Task instructions –
Can you rewrite the items between the lines holding "Click thumbs-up icon" and "This screenshot has height=840, width=1426.", inclusive, with "Invite Member" changed to "Add Member", everything else unchanged and the pictures left out?

Pointing data for screenshots:
────
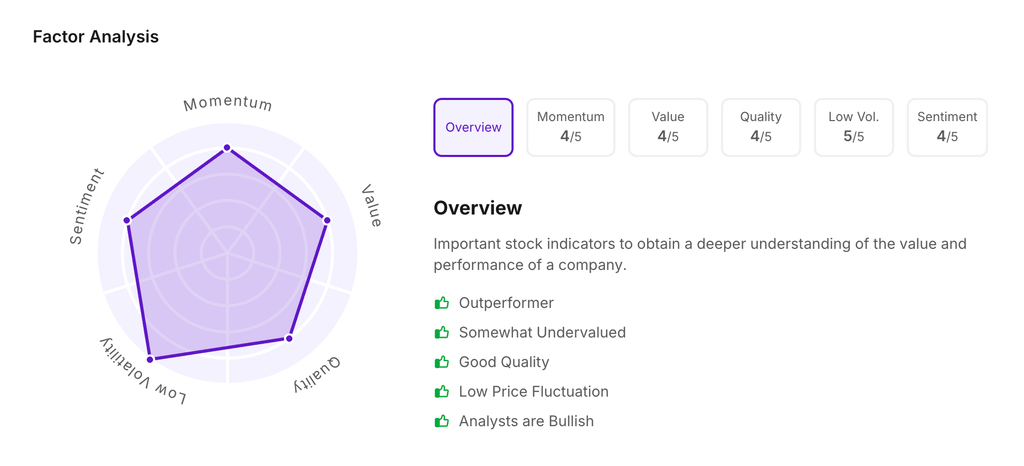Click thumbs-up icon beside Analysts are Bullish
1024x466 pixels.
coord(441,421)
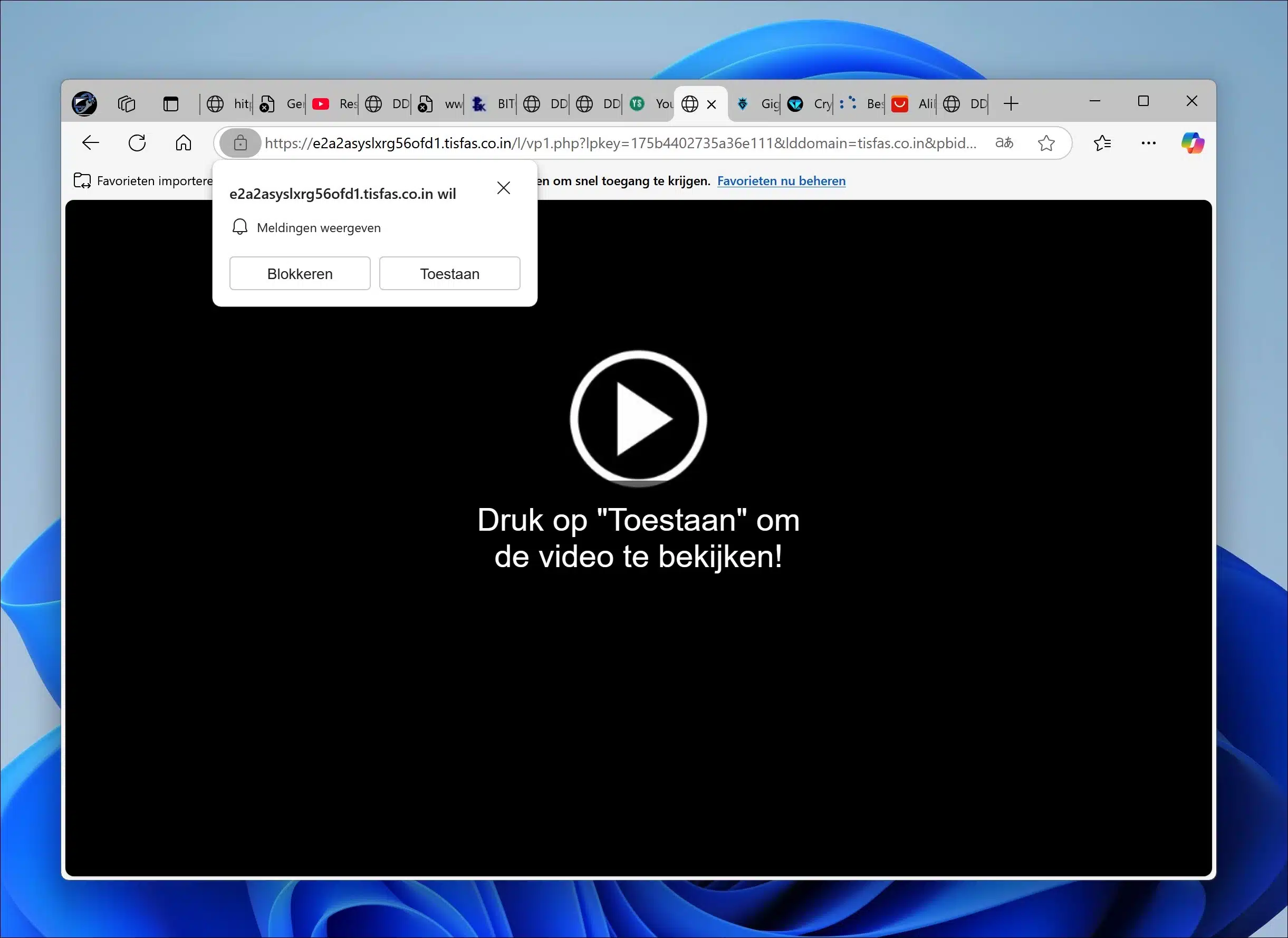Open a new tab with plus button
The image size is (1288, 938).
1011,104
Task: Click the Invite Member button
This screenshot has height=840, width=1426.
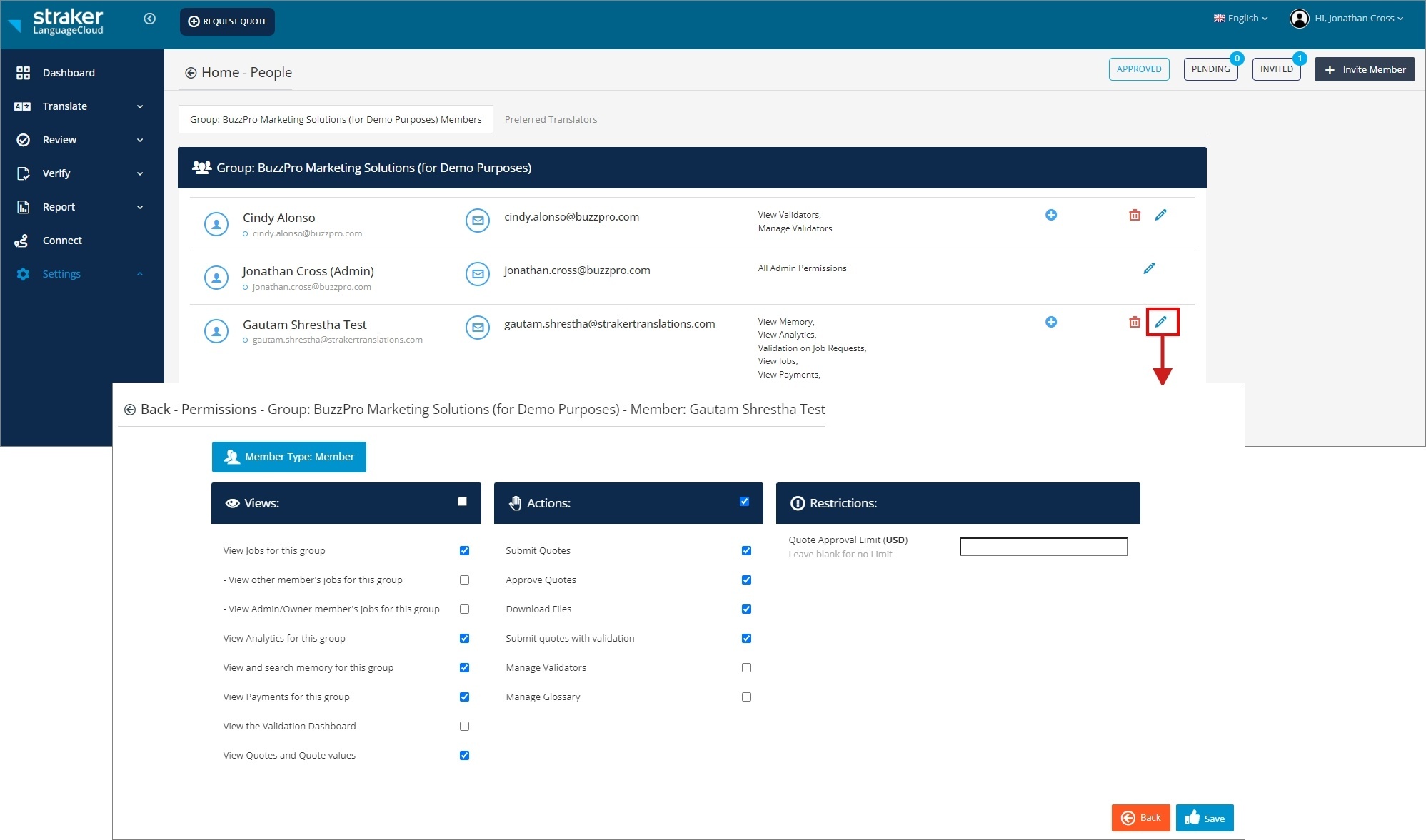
────
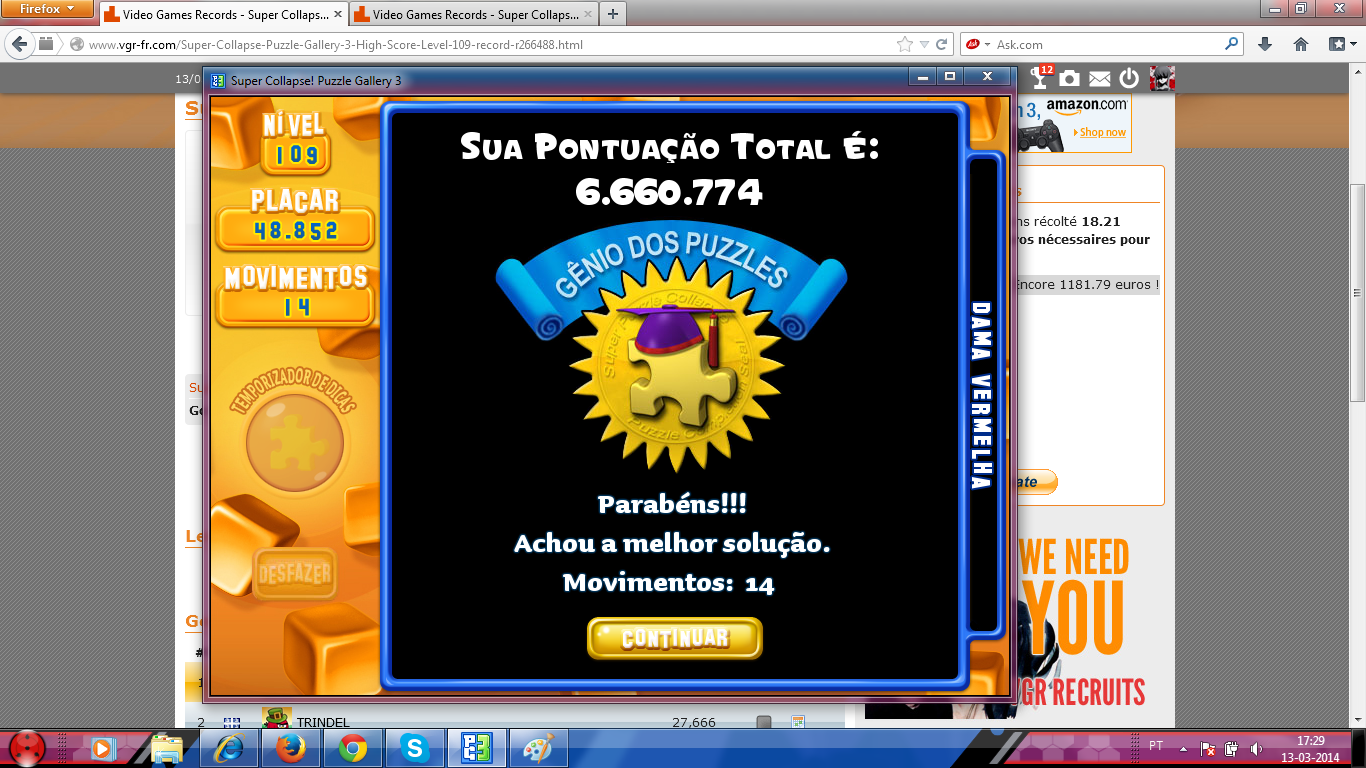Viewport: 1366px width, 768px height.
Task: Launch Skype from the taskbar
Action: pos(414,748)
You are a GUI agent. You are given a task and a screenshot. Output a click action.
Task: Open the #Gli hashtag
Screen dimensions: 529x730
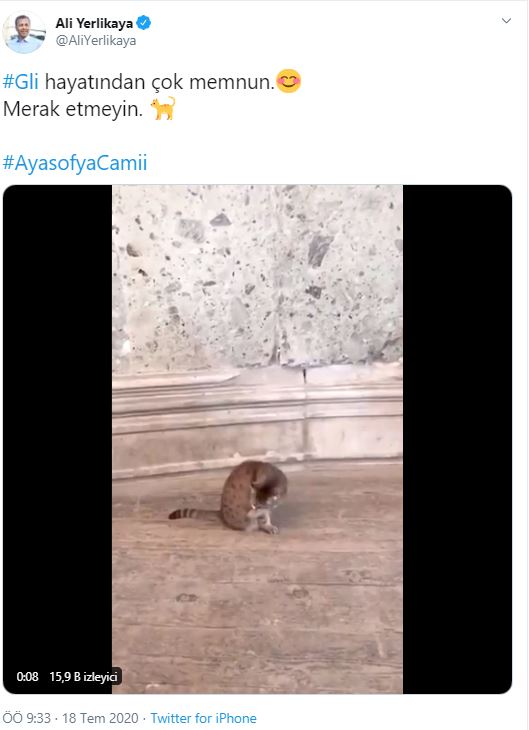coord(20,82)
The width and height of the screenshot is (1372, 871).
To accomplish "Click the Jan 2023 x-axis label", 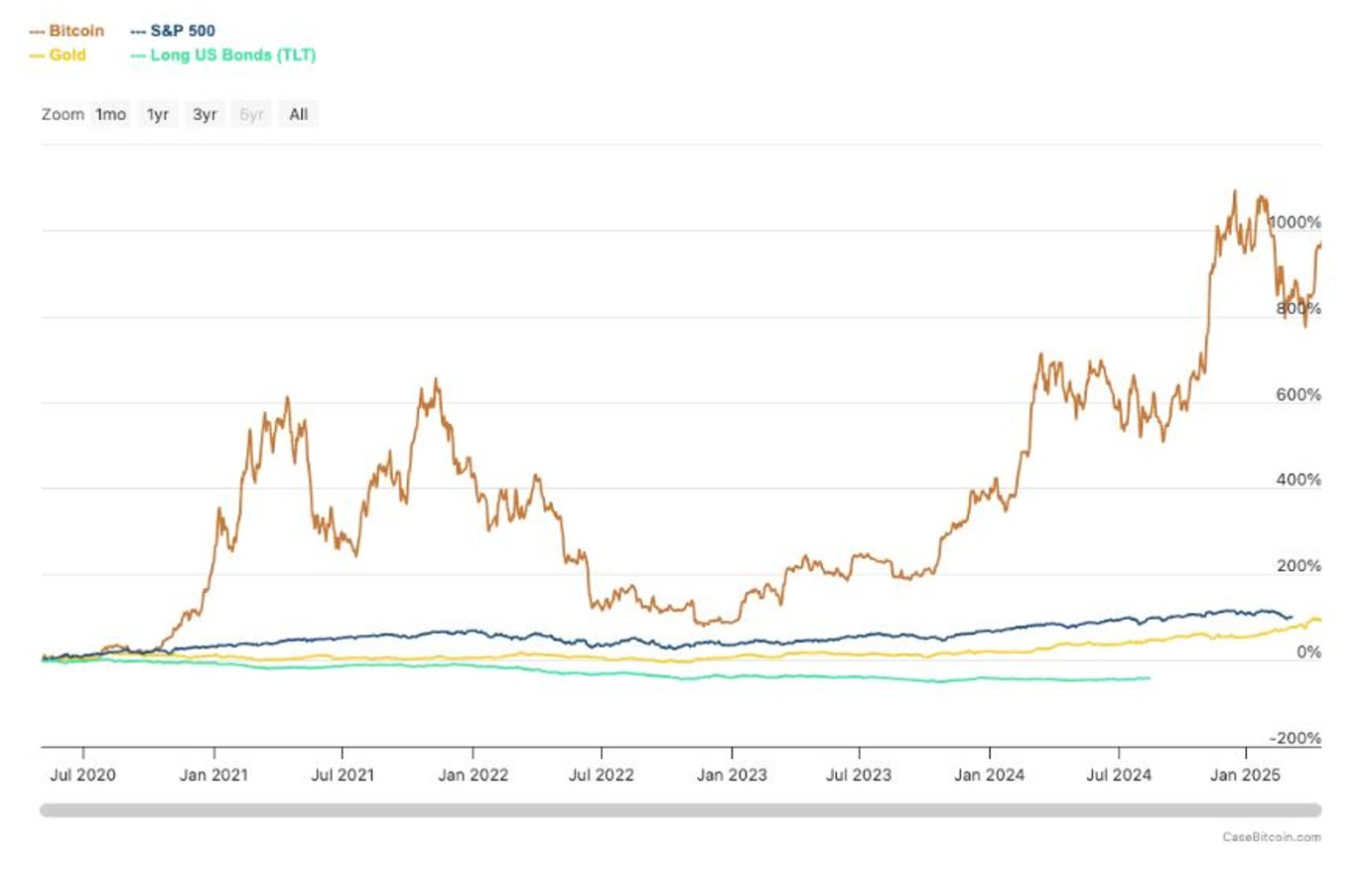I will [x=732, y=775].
────
Worked answer –
Click thumbs-up icon beside Analysts are Bullish
1024x466 pixels.
coord(441,421)
Open a new tab with plus button
The image size is (1288, 938).
1011,104
Task: Click the Add Member button
This screenshot has height=840, width=1426.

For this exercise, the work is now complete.